(Records from a data collection)
--- START ---

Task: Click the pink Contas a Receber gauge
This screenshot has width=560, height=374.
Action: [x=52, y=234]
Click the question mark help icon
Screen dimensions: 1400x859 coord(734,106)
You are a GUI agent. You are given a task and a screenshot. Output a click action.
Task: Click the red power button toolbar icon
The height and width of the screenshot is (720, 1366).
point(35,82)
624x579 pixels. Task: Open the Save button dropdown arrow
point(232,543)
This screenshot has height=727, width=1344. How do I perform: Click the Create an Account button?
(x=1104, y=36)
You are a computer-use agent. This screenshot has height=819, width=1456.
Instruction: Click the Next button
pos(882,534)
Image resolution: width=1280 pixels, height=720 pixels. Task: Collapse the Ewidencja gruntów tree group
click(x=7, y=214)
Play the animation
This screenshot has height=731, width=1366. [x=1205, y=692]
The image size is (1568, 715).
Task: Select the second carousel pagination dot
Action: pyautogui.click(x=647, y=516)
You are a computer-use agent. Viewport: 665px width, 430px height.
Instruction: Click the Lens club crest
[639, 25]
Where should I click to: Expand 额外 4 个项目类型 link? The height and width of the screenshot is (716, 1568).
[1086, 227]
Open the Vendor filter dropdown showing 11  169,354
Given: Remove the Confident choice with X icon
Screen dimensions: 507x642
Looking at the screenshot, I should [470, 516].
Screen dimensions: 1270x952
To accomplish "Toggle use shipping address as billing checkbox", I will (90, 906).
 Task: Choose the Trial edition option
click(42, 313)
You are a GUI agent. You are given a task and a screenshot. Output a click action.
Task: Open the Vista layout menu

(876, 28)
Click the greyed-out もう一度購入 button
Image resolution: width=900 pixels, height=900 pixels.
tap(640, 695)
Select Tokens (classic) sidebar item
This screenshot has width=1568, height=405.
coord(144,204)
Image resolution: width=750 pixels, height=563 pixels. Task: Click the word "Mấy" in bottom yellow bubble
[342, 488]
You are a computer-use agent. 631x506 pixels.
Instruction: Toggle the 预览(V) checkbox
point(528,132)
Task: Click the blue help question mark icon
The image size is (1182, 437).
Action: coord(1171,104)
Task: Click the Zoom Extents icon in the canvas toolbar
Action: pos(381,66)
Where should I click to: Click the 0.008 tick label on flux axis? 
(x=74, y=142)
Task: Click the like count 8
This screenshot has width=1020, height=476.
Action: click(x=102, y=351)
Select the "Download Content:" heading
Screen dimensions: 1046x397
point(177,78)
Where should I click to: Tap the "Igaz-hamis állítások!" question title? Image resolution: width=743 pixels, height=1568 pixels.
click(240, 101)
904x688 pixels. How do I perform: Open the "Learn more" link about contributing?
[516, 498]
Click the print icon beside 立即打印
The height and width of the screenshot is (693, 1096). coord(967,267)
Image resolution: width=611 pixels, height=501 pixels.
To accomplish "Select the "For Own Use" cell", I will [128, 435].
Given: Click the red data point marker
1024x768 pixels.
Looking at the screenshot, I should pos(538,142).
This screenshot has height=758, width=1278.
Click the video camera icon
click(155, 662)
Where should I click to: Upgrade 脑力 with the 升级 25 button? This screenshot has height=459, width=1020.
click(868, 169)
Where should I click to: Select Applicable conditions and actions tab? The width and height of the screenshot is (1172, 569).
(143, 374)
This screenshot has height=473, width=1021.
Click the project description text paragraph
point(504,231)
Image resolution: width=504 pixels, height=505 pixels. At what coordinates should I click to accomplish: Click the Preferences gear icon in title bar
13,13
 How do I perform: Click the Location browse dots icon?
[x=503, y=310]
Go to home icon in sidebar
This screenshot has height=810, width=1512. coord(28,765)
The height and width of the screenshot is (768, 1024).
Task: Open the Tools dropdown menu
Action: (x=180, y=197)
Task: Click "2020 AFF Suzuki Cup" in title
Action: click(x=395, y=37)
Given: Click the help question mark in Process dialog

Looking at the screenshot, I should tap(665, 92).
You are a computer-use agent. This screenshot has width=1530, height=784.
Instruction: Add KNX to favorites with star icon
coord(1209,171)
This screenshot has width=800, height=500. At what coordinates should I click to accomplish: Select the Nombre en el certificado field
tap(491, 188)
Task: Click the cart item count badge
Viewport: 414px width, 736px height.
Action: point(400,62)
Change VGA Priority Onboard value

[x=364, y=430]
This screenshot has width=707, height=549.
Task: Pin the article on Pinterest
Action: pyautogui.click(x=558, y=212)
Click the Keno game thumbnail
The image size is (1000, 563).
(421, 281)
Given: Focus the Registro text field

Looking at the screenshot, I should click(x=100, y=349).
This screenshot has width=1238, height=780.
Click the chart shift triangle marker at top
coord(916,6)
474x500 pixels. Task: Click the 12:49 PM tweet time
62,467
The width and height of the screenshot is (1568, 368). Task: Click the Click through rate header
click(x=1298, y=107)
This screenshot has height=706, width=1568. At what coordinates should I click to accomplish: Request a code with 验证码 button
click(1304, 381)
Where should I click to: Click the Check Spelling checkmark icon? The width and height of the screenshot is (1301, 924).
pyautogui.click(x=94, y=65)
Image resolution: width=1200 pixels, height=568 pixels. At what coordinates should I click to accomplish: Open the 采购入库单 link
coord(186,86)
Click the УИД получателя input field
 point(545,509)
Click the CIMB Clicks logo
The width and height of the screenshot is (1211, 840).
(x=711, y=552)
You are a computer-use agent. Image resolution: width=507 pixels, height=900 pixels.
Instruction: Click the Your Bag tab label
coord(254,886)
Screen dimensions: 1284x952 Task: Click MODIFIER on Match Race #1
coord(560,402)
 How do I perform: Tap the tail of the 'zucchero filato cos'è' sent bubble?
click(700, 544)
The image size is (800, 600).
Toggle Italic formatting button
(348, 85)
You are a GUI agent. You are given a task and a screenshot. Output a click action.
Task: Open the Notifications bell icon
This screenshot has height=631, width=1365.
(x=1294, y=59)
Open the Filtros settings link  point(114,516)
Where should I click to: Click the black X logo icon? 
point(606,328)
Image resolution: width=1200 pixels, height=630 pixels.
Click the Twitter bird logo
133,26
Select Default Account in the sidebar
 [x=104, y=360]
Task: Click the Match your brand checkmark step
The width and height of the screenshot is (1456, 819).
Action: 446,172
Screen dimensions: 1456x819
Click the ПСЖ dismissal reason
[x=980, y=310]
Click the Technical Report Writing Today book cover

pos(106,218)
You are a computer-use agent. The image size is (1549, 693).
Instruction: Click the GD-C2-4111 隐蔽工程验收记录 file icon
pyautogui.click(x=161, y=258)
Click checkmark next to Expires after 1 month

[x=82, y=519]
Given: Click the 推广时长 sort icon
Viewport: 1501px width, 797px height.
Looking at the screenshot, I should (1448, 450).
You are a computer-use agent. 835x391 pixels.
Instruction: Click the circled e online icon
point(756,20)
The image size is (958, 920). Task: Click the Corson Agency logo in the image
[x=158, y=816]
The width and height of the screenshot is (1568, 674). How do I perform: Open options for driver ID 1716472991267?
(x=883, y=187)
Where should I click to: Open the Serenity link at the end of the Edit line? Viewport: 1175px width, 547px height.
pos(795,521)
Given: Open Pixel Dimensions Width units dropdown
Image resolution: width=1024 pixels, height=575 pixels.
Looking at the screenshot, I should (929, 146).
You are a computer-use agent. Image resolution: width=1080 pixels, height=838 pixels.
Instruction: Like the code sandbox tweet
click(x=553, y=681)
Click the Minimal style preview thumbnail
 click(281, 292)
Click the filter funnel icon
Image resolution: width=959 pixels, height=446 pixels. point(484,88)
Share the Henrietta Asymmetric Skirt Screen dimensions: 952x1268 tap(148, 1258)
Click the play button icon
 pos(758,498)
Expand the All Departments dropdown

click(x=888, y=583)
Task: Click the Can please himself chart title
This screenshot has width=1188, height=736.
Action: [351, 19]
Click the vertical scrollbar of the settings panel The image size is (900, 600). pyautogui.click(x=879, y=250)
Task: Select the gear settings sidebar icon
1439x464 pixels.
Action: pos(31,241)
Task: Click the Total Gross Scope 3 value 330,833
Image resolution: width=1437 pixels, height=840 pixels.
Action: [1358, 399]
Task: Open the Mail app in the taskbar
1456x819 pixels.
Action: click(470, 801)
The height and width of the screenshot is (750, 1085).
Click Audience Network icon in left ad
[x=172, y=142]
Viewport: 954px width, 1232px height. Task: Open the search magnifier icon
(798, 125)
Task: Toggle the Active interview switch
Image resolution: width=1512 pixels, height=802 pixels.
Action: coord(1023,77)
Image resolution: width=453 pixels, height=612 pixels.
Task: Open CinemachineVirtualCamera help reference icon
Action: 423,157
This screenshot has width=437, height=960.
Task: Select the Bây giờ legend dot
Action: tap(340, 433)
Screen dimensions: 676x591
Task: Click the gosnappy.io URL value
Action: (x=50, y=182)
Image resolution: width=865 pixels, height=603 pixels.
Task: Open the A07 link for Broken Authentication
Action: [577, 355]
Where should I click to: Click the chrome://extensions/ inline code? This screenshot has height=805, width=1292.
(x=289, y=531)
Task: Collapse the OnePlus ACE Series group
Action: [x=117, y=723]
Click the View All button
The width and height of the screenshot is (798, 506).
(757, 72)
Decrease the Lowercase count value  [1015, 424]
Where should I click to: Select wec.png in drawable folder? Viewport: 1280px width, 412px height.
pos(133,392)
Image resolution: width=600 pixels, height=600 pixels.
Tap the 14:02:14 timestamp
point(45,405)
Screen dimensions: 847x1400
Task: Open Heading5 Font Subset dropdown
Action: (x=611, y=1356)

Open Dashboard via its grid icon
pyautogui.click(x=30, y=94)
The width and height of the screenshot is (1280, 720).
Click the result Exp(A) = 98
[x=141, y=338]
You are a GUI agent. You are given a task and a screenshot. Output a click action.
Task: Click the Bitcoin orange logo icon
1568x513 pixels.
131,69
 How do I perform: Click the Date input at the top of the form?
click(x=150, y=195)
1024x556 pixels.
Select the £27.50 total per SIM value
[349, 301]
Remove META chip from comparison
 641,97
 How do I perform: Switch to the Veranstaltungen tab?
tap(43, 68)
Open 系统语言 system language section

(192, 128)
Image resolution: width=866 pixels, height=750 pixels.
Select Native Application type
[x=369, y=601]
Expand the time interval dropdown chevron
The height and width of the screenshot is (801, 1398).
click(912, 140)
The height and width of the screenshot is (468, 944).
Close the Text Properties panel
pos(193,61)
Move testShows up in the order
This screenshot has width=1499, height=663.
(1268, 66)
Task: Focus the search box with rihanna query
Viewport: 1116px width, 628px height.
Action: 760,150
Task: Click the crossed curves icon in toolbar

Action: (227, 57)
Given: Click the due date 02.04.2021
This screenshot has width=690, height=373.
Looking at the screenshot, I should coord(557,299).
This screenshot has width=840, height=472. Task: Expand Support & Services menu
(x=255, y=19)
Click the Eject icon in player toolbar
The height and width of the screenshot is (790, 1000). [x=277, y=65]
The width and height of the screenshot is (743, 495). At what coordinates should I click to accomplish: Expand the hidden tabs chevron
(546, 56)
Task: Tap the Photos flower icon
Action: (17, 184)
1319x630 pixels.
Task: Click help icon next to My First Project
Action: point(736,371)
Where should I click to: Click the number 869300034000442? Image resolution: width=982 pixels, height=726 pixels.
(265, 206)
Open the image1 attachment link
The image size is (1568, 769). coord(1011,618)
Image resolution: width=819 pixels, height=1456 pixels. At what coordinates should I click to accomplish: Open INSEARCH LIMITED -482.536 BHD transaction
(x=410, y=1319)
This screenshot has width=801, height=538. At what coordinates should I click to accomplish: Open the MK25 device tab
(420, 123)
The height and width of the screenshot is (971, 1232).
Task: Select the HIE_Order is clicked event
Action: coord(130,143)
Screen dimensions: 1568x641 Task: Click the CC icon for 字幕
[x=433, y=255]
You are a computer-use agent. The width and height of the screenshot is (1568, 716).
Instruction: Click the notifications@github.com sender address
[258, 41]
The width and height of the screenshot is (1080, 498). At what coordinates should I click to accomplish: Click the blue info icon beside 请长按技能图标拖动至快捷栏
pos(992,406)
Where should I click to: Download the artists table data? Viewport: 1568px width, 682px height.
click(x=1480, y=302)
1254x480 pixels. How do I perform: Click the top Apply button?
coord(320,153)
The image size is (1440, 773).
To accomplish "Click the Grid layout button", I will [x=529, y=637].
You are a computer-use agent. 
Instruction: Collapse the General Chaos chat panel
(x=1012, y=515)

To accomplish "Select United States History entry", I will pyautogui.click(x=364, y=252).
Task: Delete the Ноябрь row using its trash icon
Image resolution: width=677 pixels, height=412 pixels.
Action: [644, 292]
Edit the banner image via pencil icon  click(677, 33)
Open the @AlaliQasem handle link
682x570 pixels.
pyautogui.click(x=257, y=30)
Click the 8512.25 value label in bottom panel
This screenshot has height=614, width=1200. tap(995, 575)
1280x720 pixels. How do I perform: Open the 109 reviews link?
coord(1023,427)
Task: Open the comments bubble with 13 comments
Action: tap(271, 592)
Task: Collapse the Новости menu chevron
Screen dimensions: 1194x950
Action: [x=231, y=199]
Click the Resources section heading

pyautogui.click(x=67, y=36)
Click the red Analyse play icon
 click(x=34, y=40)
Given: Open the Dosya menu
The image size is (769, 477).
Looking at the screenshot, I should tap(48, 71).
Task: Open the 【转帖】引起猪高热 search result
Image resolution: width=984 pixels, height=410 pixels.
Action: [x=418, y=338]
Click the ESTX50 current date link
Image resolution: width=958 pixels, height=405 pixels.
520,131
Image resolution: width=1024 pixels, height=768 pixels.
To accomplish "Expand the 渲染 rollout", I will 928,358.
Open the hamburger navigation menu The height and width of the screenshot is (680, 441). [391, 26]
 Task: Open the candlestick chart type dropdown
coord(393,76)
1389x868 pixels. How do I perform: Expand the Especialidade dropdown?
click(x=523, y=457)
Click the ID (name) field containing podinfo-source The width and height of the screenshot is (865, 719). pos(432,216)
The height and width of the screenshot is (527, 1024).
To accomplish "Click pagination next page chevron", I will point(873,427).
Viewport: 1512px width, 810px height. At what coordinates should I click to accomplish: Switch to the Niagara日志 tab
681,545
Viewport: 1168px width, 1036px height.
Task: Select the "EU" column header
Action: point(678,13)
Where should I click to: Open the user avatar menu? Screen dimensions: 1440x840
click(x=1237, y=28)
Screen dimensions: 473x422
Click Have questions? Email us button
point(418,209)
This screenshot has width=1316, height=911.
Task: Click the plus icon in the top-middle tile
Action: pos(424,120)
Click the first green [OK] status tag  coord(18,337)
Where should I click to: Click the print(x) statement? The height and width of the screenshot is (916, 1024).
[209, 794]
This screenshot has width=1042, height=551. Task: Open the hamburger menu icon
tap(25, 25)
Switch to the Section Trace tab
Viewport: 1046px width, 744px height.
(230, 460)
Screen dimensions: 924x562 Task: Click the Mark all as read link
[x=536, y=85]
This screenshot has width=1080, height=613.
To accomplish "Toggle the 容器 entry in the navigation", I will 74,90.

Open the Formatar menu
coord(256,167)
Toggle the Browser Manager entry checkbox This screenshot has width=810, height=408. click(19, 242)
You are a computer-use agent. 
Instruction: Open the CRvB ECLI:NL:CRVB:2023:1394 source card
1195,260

--- END ---

REQUIRED ACTION: How many lines in the entries hold the word "entry"? Only the number is wanted.

ANSWER TO THIS TASK: 3